Background: Aldo-keto reductase 1B10 (AKR1B10) is expressed in various malignant tissues. Several studies have highlighted the essential function of AKR1B10 in lipid metabolism and in the detoxification of lipid peroxides. The aim of this research was to explore the role of AKR1B10 in the susceptibility of MDA-MB-231 cells to ferroptosis. These cells serve as a model for triple-negative breast cancer (TNBC).
Methods: Lentiviral transfection was used to establish stable cell lines with high or low expression of AKR1B10. Our model of ferroptosis used the ferroptosis activator RSL3, and the specific ferroptosis inhibitor ferrostatin-1 (Fer-1) to rescue cell death. Stable cell lines were treated with the specific inhibitor OSU-T315 directed against phosphorylation of Ser473 in protein kinase B (AKT) and Ser9 in glycogen synthase kinase 3 beta (GSK3β), either alone or in combination with RSL3. A fatty acid stress model was established using palmitic acid (PA) or arachidonic acid (AA), either in the presence or absence of serum starvation and with or without co-treatment with RSL3. Cell viability was evaluated with the cell counting kit-8 (CCK8) assay and lipid peroxidation levels by flow cytometry after staining with C11 BODIPY 581/591. Exploration of the underlying mechanisms was conducted through RNA sequencing and bioinformatics analysis. Western blotting was performed to evaluate protein levels, and quantitative real-time polymerase chain reaction (qPCR) was used to evaluate transcript levels.

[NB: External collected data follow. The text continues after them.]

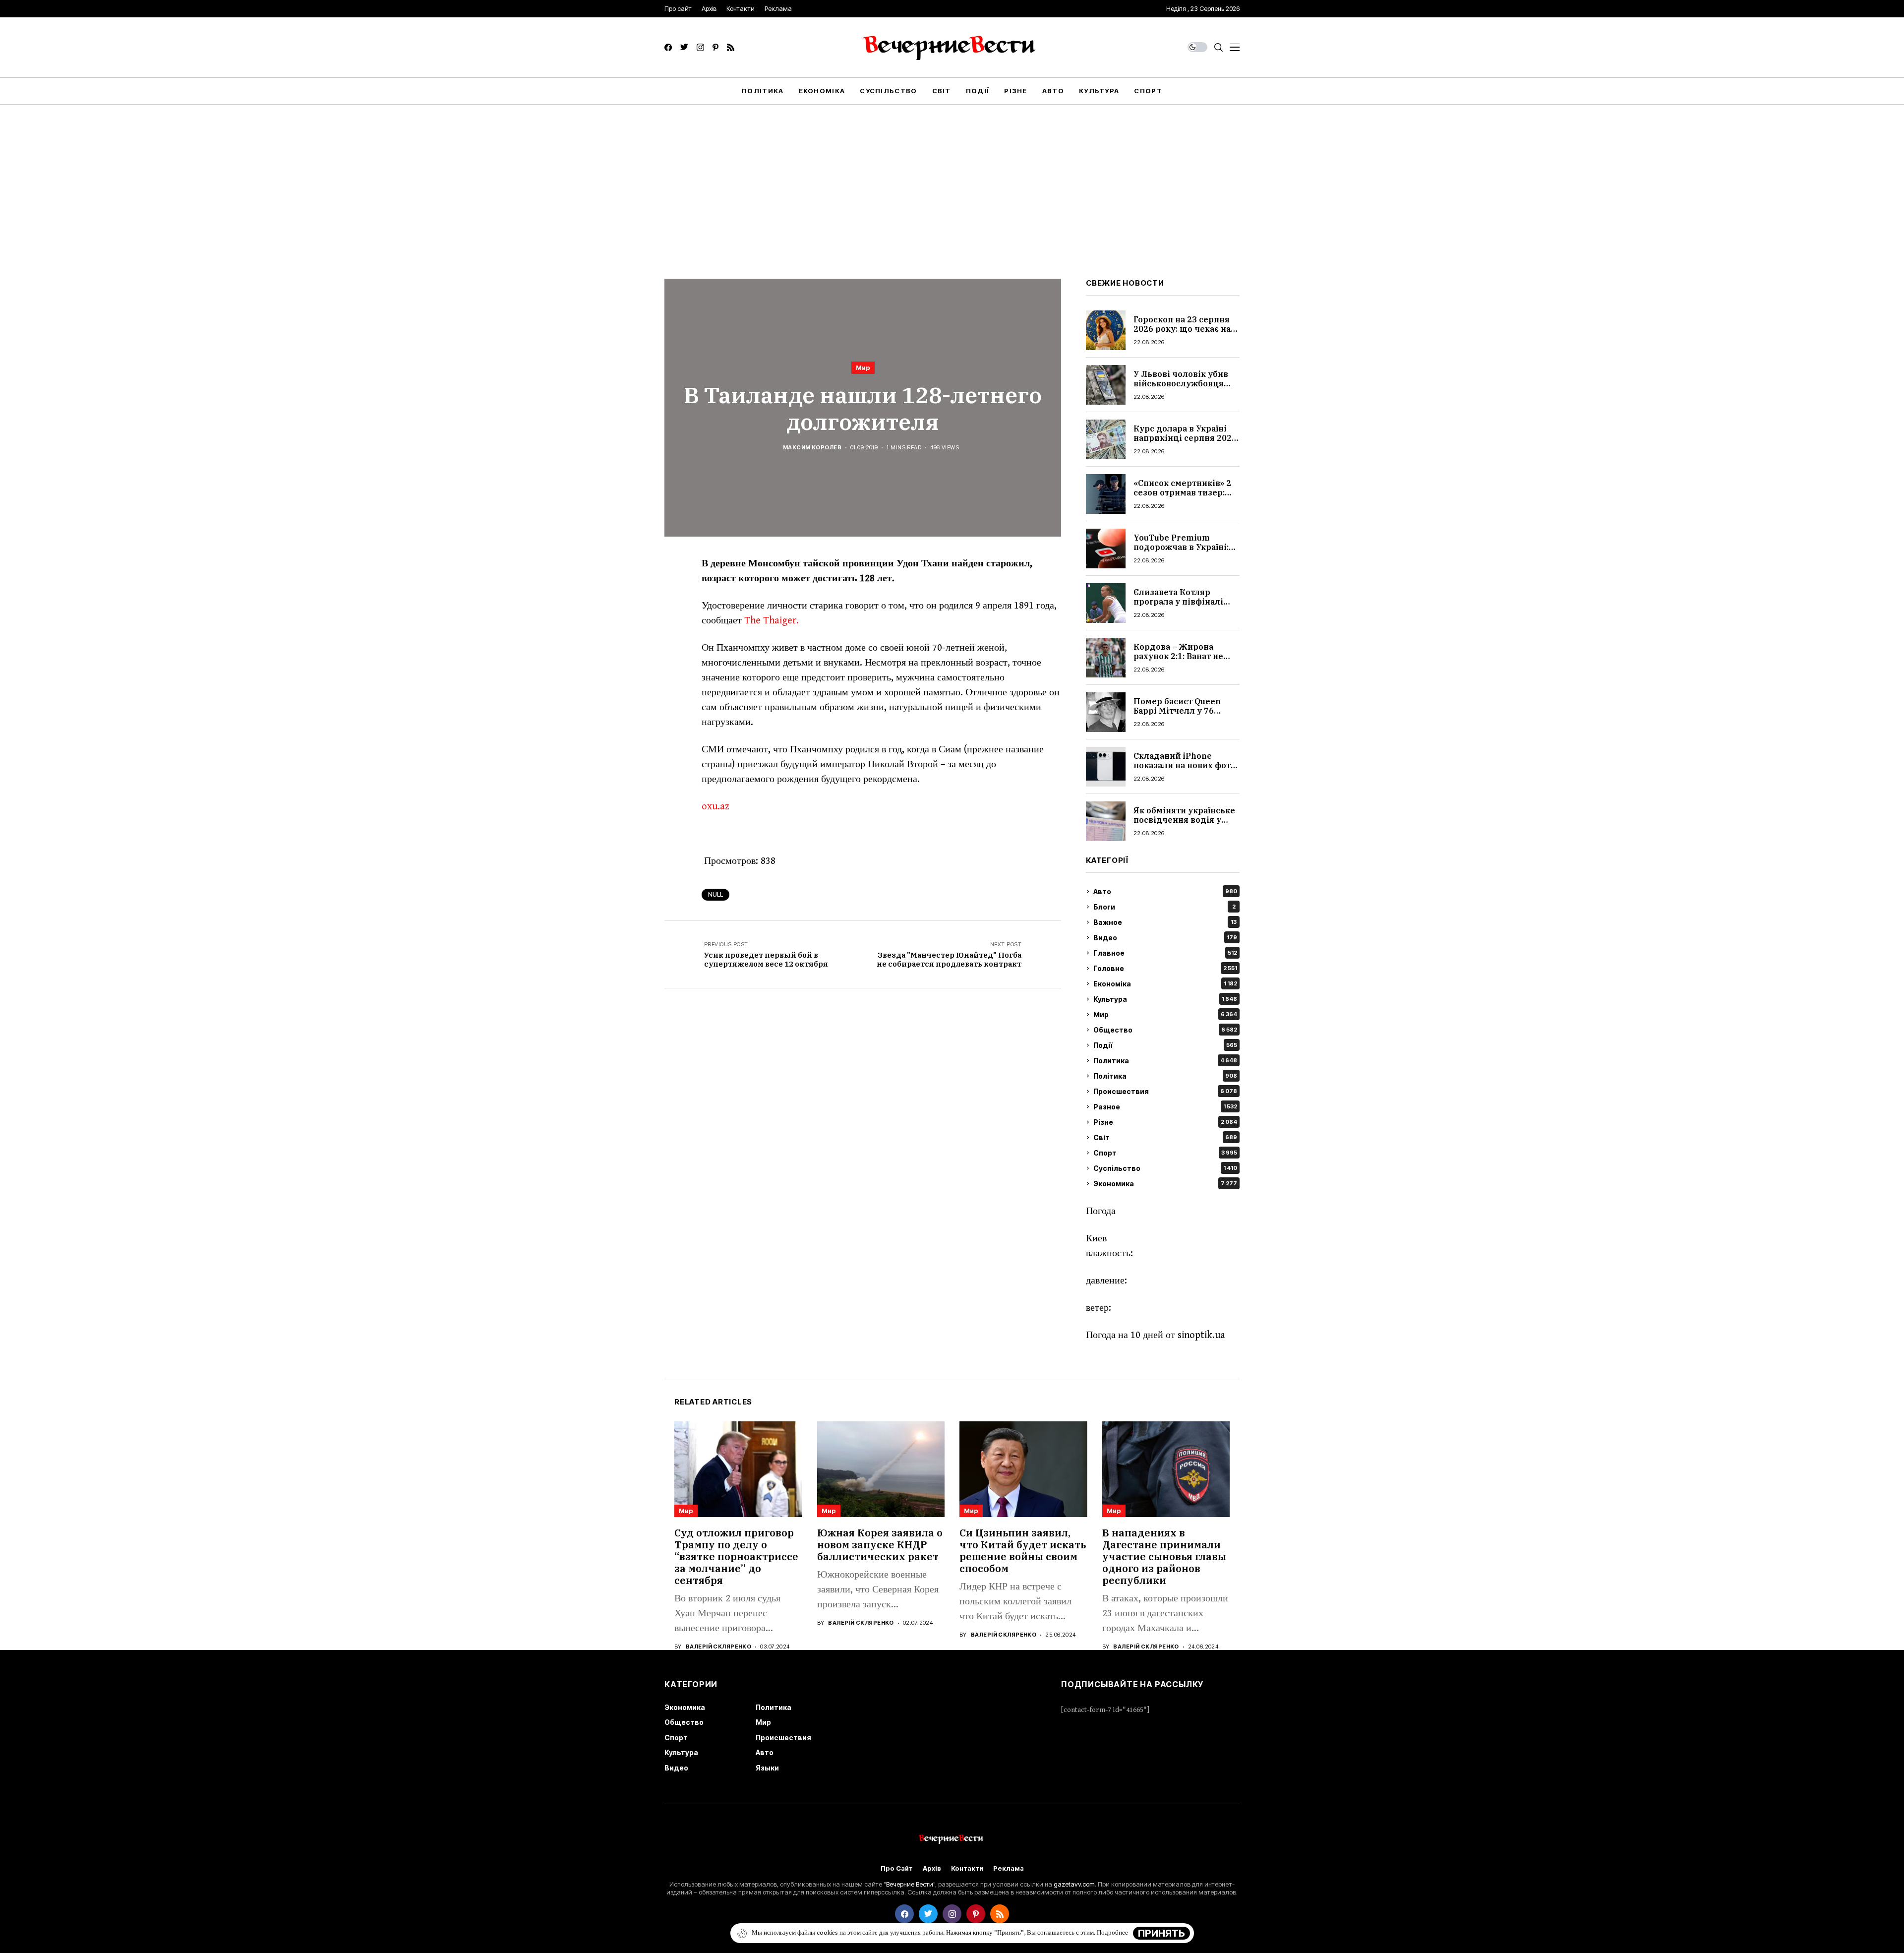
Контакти (967, 1868)
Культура (1165, 999)
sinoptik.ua (1201, 1335)
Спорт (1165, 1153)
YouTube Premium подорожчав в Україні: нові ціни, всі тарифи (1181, 547)
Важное (1165, 922)
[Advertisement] (952, 179)
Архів (932, 1868)
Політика (1165, 1076)
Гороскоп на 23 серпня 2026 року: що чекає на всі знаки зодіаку (1182, 328)
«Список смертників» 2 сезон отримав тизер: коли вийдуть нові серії (1184, 492)
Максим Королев (812, 447)
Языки (767, 1768)
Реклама (1008, 1868)
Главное (1165, 953)
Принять (1161, 1933)
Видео (1165, 937)
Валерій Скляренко (718, 1647)
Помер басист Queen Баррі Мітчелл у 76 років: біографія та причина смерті (1177, 715)
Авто (1165, 891)
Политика (1165, 1060)
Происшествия (1165, 1091)
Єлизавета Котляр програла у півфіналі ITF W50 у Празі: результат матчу (1178, 606)
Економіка (1165, 983)
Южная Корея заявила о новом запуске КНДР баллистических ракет (880, 1544)
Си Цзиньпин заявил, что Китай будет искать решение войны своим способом (1022, 1550)
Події (1165, 1045)
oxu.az (715, 806)
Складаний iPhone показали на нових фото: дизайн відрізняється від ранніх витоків (1185, 770)
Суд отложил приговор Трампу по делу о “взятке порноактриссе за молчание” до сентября (736, 1556)
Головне (1165, 968)
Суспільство (1165, 1168)
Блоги (1164, 907)
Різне (1165, 1122)
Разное (1165, 1106)
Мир (863, 367)
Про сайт (897, 1868)
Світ (1165, 1137)
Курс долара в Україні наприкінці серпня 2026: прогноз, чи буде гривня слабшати (1186, 443)
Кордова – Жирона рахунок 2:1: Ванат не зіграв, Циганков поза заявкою (1179, 661)
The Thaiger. (771, 620)
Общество (1165, 1030)
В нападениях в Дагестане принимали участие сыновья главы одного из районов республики (1164, 1556)
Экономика (1165, 1183)
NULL (715, 894)
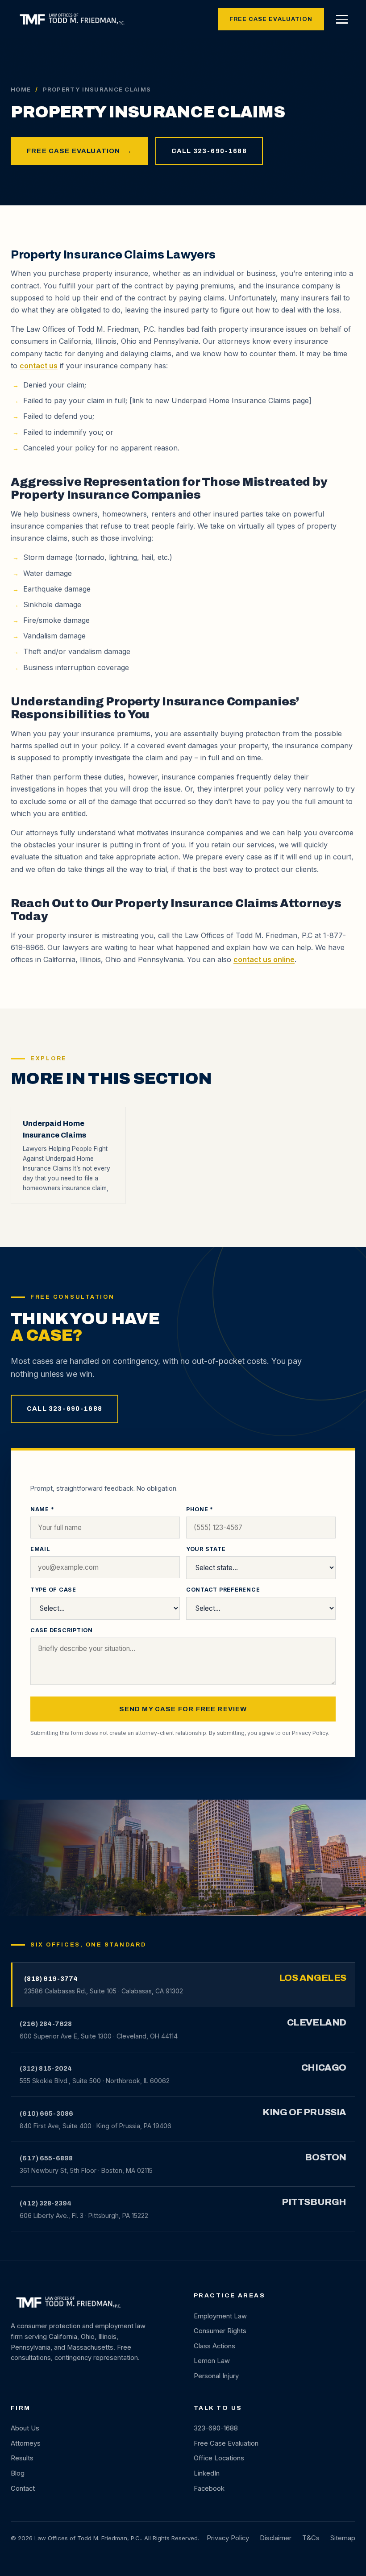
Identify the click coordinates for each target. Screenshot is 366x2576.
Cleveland (316, 2022)
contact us (39, 365)
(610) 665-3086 (46, 2113)
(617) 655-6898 (46, 2158)
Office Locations (219, 2458)
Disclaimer (275, 2538)
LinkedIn (207, 2473)
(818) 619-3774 (51, 1978)
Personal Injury (216, 2376)
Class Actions (214, 2346)
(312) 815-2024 (46, 2068)
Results (22, 2458)
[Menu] (342, 19)
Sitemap (342, 2538)
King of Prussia (304, 2112)
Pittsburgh (314, 2202)
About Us (25, 2428)
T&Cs (311, 2538)
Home (21, 89)
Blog (18, 2473)
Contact (23, 2488)
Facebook (209, 2488)
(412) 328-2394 (45, 2203)
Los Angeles (312, 1978)
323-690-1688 (216, 2428)
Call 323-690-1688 (209, 150)
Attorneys (26, 2443)
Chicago (323, 2067)
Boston (325, 2157)
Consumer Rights (220, 2331)
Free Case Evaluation (270, 19)
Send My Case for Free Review (183, 1709)
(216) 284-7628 (46, 2023)
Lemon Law (212, 2361)
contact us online (264, 959)
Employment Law (220, 2316)
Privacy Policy (310, 1733)
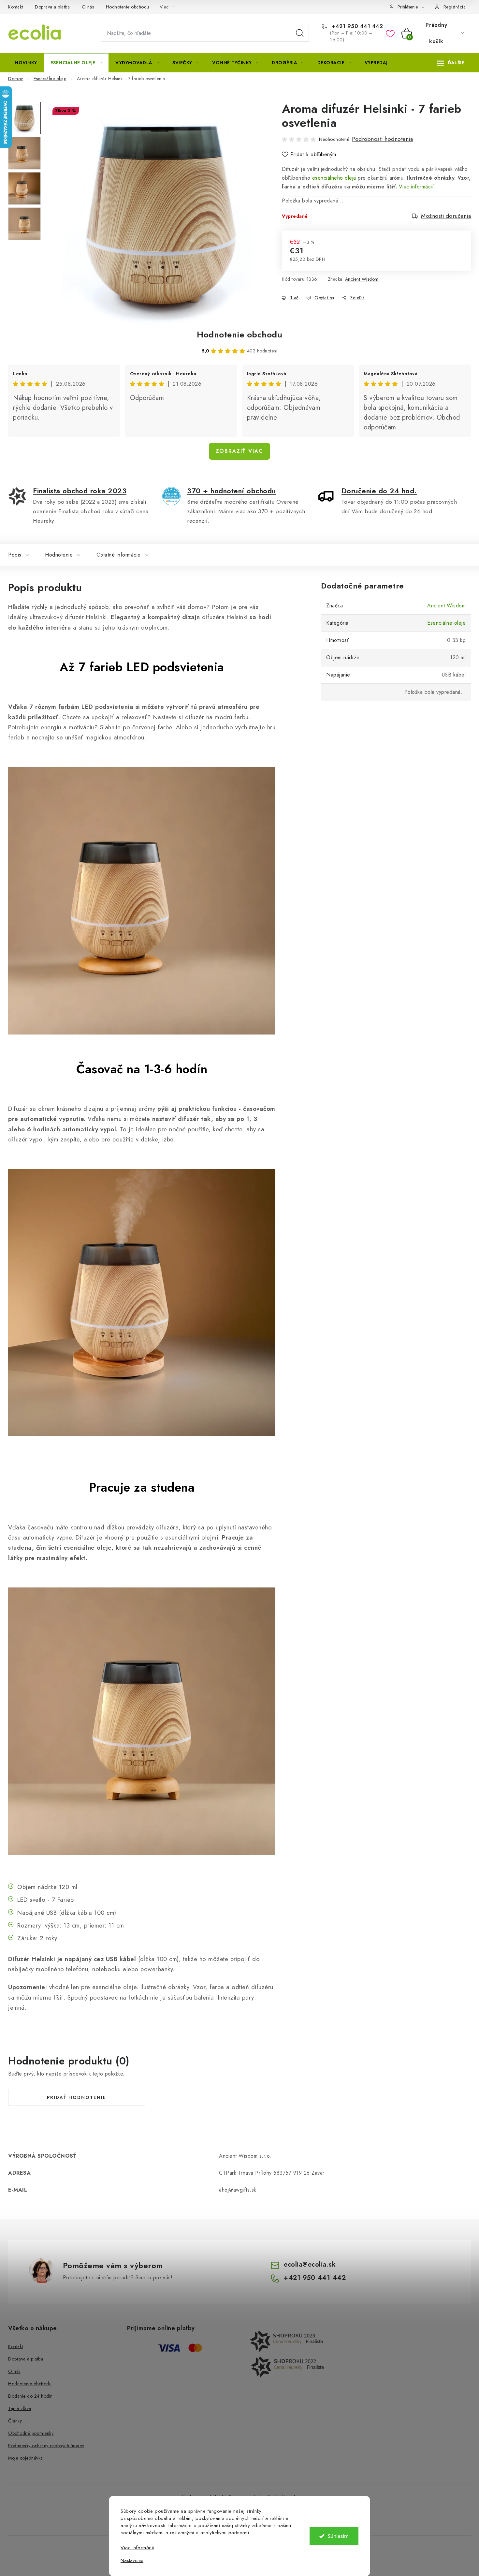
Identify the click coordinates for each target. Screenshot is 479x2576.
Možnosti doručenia (446, 216)
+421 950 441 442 (356, 26)
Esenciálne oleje (446, 623)
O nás (88, 7)
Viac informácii (137, 2547)
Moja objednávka (25, 2458)
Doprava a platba (52, 7)
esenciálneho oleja (334, 178)
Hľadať (300, 33)
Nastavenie (132, 2560)
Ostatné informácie (118, 554)
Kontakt (15, 7)
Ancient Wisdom (362, 279)
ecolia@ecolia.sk (310, 2264)
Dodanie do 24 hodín (30, 2396)
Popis (15, 554)
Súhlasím (338, 2536)
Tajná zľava (19, 2408)
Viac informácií (416, 186)
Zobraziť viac (239, 451)
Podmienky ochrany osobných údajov (46, 2445)
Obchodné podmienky (30, 2433)
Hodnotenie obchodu (127, 7)
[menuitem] (26, 62)
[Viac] (451, 62)
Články (15, 2421)
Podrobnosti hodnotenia (382, 139)
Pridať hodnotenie (76, 2097)
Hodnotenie (59, 554)
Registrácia (454, 7)
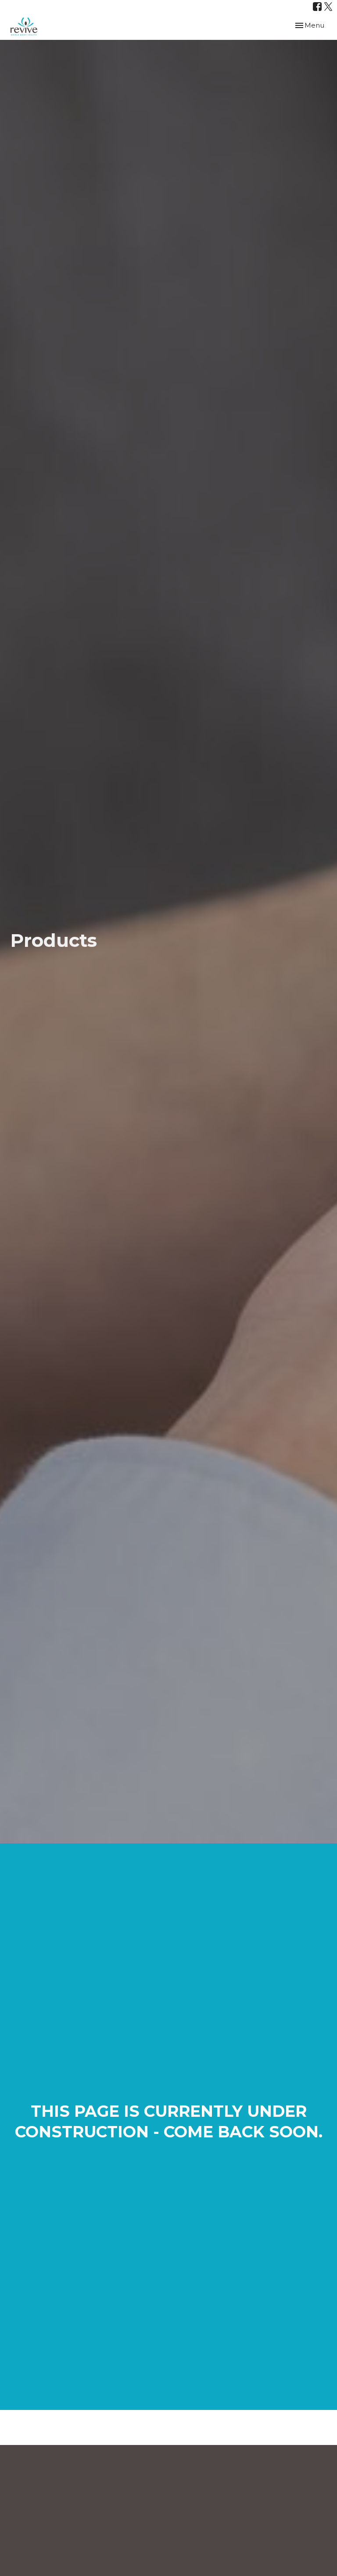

Results: Western blot and qPCR analyses validated the successful establishment of stable MDA-MB-231 cell lines with and without AKR1B10 overexpression. Cell viability and lipid reactive oxygen species (ROS) assays showed that AKR1B10 suppressed ferroptosis in the RSL3-induced cell death model. Kyoto Encyclopedia of Genes and Genomes (KEGG) and Gene Set Enrichment Analysis (GSEA) analyses indicated the phosphatidylinositol 3-kinase (PI3K)-AKT pathway was likely to play a role in the underlying mechanisms. AKR1B10 increased the expression of glutathione peroxidase 4 (GPX4), thus potentially implicating the AKT/GSK3β/nuclear factor erythroid 2-related factor 2 (NRF2)/GPX4 pathway in the mechanism. These changes in protein levels were also observed by Western blot analysis after 6 h of RSL3 treatment. Under the influence of RSL3, the transcript levels of NRF2-related genes including GPX4, ferritin heavy chain 1 (FTH1), heme oxygenase 1 (HO-1), and NAD(P)H quinone dehydrogenase 1 (NQO-1) were significantly elevated in the AKR1B10 overexpression cell line, whereas that of prostaglandin-endoperoxide synthase 2 (PTGS2) was significantly reduced. Similar changes were observed after treatment with OSU-T315. AKR1B10 was found to suppress the sensitivity to ferroptosis induced by treatment with OSU-T315, PA, or AA. These phenomena were rescued by the ferroptosis inhibitor Fer-1.
Conclusions: AKR1B10 appears to be an important mechanism protecting MDA-MB-231 cells from ferroptosis, possibly through the AKT Ser473/GSK3β Ser9/NRF2/GPX4 pathway. AKR1B10 may be a key factor underlying the therapeutic effect of RSL3 under different exogenous fatty acid microenvironments.
Keywords: NFE2L2; aldo-keto reductase family 1 member B10; ferroptosis; triple-negative breast neoplasms.
© 2025 The Author(s). Published by IMR Press.